What is this …

This article on Bloomberg is something I largely disagree with – however, there is statement that needs more discussion.

Quantitative easing is “terrorizing” the world economy and will lead to depreciation of the U.S. dollar, pushing down prices in Europe and exacerbating the continent’s sovereign debt crisis, Mundell said.

The European Central Bank’s mandate to control inflation would likely hamper it from stemming the euro’s rise, while the currency’s gains would “likely lead to deflation,” said Mundell, who received the prize in 1999 and is known as the intellectual father of the euro. Falling prices would increase “the real value of indebtedness.”

Mundell is a genius, and one of the intellectual fathers of open economy macro, but what is this.

He is saying the the ECB won’t loosen policy because it fears inflation, but a rising euro will lead to deflation.  By the same logic, shouldn’t the ECB loosen policy to prevent deflation.  The same logic.  What the …

On the Chinese side, I disagree with the majority of what they are saying.  But:

The U.S. “has not fully taken into consideration the shock of excessive capital flows to the financial stability of emerging markets.”

Is a fair point.  Places where credit institutions are weak could be at risk in the case where global monetary policy is softened.  IMO, this implies that there should be more pressure on these places to make risks transparent and to work on institutional setting – not that countries facing deflationary pressures should just ignore them.

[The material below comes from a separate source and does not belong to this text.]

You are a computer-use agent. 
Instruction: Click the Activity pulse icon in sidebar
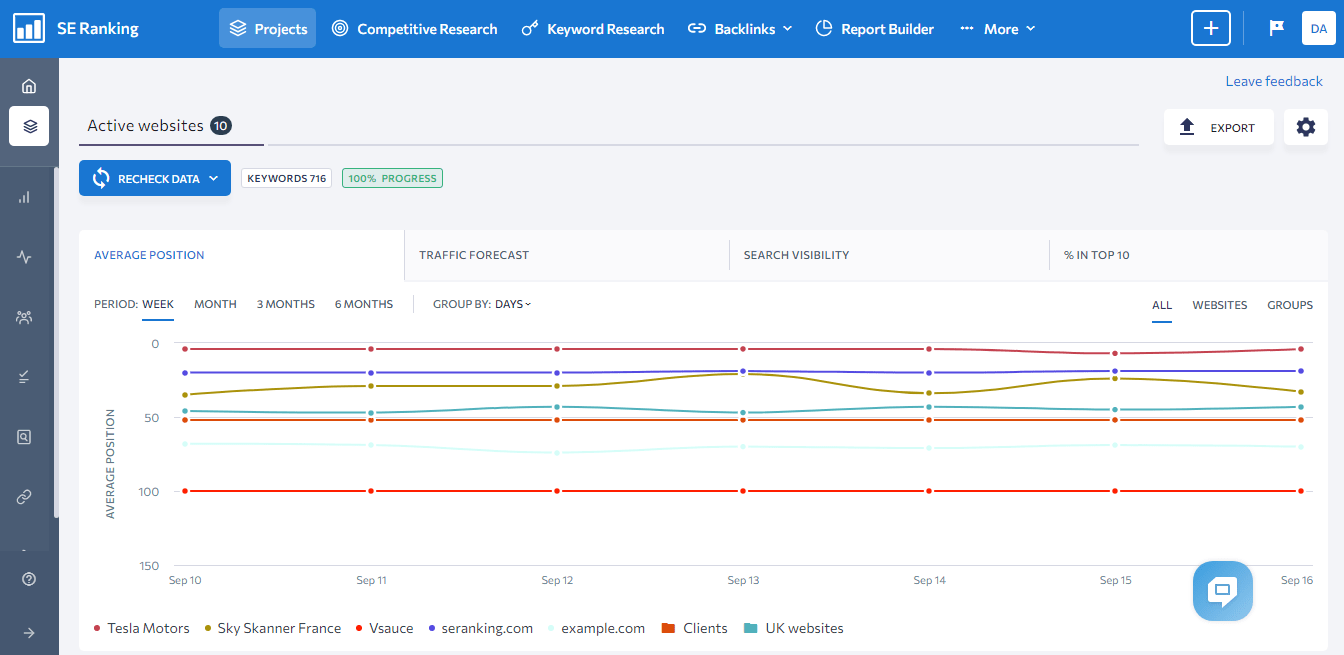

If the institutional setting is appropriate, then loosening global monetary policy in the face of higher than “natural unemployment” rates is a good thing both in terms of:

  1. Meeting inflation targets and ensuring that the deviations from the “natural rate” are as small as is efficient.
  2. Pushing countries who have an inflation mandate but have been fiddling the currency to either revalue OR force them to take on greater capital controls – which will also lead to larger asset losses for them.

I’m unsurprised China is not impressed – if the US is devaluing they face a loss on the capital value of their reserves.  This does not mean that it isn’t good policy – and if they are going to fiddle exchange rates this is a risk they had to face!